### Exercise directions
In the data below, which lines hold the word "computer"? Copy them.

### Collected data

- - - -

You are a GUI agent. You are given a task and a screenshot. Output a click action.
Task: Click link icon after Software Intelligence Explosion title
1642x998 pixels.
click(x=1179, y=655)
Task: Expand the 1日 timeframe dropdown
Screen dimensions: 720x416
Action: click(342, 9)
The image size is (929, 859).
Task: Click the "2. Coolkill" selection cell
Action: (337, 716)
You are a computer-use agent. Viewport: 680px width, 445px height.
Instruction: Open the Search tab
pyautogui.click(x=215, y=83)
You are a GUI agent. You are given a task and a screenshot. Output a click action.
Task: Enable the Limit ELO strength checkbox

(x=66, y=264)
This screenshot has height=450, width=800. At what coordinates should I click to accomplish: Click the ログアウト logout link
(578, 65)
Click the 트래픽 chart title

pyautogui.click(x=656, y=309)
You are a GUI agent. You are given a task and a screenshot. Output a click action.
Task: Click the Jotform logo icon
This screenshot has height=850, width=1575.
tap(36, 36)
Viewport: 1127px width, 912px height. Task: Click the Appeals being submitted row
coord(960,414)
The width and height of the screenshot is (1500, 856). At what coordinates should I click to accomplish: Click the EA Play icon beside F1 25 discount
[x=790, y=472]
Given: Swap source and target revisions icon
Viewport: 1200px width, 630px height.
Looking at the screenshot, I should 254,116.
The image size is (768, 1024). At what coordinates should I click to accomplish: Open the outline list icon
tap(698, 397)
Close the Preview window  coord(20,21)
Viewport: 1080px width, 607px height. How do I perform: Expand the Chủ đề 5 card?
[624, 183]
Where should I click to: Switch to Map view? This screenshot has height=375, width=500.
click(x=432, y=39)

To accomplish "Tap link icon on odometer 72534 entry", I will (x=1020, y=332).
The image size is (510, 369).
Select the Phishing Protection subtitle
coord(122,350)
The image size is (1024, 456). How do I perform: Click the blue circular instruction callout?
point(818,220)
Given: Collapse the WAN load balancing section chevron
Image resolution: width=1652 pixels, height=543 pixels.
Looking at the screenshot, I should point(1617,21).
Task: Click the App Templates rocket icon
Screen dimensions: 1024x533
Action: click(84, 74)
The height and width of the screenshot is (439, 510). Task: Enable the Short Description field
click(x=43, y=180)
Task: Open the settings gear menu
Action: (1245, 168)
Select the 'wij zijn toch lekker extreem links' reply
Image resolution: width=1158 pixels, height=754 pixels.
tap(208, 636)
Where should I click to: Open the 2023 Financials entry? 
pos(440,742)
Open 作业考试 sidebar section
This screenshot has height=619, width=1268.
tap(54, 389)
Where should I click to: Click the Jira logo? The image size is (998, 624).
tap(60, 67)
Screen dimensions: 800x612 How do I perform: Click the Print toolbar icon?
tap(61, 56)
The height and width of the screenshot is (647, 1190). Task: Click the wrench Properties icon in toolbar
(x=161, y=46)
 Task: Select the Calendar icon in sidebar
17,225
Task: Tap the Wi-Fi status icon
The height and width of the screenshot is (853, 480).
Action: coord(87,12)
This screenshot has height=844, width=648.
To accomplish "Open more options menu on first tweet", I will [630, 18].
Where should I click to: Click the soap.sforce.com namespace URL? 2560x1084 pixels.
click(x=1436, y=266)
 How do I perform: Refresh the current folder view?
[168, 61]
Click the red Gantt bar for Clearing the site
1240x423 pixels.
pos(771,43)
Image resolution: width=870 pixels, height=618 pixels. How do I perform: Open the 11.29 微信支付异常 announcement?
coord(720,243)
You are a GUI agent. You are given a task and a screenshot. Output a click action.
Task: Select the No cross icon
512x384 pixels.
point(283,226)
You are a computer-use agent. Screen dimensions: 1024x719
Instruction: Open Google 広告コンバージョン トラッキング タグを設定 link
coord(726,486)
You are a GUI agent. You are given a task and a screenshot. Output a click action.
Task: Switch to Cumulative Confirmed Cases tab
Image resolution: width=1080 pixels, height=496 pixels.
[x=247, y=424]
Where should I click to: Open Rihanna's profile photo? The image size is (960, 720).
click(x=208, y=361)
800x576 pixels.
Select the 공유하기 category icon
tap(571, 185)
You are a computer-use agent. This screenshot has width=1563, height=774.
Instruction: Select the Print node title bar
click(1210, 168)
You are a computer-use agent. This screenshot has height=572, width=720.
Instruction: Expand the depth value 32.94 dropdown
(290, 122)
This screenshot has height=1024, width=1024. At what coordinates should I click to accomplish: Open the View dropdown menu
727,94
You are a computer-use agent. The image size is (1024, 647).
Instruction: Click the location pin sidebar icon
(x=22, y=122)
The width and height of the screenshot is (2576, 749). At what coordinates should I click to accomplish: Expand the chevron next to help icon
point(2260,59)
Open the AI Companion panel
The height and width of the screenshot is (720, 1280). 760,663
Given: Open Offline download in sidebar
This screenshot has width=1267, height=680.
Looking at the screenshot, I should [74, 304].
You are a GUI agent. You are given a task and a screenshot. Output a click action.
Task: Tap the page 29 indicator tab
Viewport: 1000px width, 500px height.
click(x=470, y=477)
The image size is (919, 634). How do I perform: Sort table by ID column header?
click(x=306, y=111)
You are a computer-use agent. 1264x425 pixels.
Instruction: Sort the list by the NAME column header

- - - -

### Your solution
You are a computer-use agent. Viewport: 680px width, 445px height.
You are a computer-use agent. Screen dimensions: 1024x719
You are a computer-use agent. This screenshot has width=1563, height=774.
You are a computer-use agent. This screenshot has height=572, width=720.
You are a computer-use agent. The image size is (1024, 647).
You are a computer-use agent. 1264x425 pixels.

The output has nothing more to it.